#### [TASK DESCRIPTION]
Take the entries below and retype them exactly.

[Data items]
Segment Open

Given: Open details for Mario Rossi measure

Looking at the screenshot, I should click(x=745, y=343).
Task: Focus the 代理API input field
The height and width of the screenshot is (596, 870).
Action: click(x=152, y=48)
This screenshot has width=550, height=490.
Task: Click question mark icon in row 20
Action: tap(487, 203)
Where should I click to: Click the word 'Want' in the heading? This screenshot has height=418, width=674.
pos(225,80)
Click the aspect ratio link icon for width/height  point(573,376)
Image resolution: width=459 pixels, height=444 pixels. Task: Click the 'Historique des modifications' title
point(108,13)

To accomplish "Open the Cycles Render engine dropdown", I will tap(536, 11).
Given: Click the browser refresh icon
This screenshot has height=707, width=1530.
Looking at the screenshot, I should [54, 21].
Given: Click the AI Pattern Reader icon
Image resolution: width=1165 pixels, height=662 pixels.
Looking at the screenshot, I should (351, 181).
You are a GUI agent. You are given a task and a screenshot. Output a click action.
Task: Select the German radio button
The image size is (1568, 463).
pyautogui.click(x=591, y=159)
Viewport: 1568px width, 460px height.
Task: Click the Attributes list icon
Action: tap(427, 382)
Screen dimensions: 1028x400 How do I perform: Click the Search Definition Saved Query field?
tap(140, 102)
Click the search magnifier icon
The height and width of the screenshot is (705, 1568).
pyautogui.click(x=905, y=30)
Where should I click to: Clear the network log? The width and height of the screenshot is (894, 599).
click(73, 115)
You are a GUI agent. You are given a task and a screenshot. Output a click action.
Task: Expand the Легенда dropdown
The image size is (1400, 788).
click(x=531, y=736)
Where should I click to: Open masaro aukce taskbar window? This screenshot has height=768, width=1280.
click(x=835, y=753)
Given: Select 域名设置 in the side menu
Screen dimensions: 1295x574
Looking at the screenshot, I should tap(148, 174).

Segment Closed

#### [RESULT FOR THIS TASK]
Given: Open details for Mario Rossi measure

Looking at the screenshot, I should click(x=745, y=343).
Task: Focus the 代理API input field
The height and width of the screenshot is (596, 870).
Action: click(x=152, y=48)
This screenshot has width=550, height=490.
Task: Click question mark icon in row 20
Action: tap(487, 203)
Where should I click to: Click the word 'Want' in the heading? This screenshot has height=418, width=674.
pos(225,80)
Click the aspect ratio link icon for width/height  point(573,376)
Image resolution: width=459 pixels, height=444 pixels. Task: Click the 'Historique des modifications' title
point(108,13)

To accomplish "Open the Cycles Render engine dropdown", I will tap(536, 11).
Given: Click the browser refresh icon
This screenshot has height=707, width=1530.
Looking at the screenshot, I should [54, 21].
Given: Click the AI Pattern Reader icon
Image resolution: width=1165 pixels, height=662 pixels.
Looking at the screenshot, I should (351, 181).
You are a GUI agent. You are given a task and a screenshot. Output a click action.
Task: Select the German radio button
The image size is (1568, 463).
pyautogui.click(x=591, y=159)
Viewport: 1568px width, 460px height.
Task: Click the Attributes list icon
Action: tap(427, 382)
Screen dimensions: 1028x400 How do I perform: Click the Search Definition Saved Query field?
tap(140, 102)
Click the search magnifier icon
The height and width of the screenshot is (705, 1568).
pyautogui.click(x=905, y=30)
Where should I click to: Clear the network log? The width and height of the screenshot is (894, 599).
click(73, 115)
You are a GUI agent. You are given a task and a screenshot. Output a click action.
Task: Expand the Легенда dropdown
The image size is (1400, 788).
click(x=531, y=736)
Where should I click to: Open masaro aukce taskbar window? This screenshot has height=768, width=1280.
click(x=835, y=753)
Given: Select 域名设置 in the side menu
Screen dimensions: 1295x574
Looking at the screenshot, I should tap(148, 174).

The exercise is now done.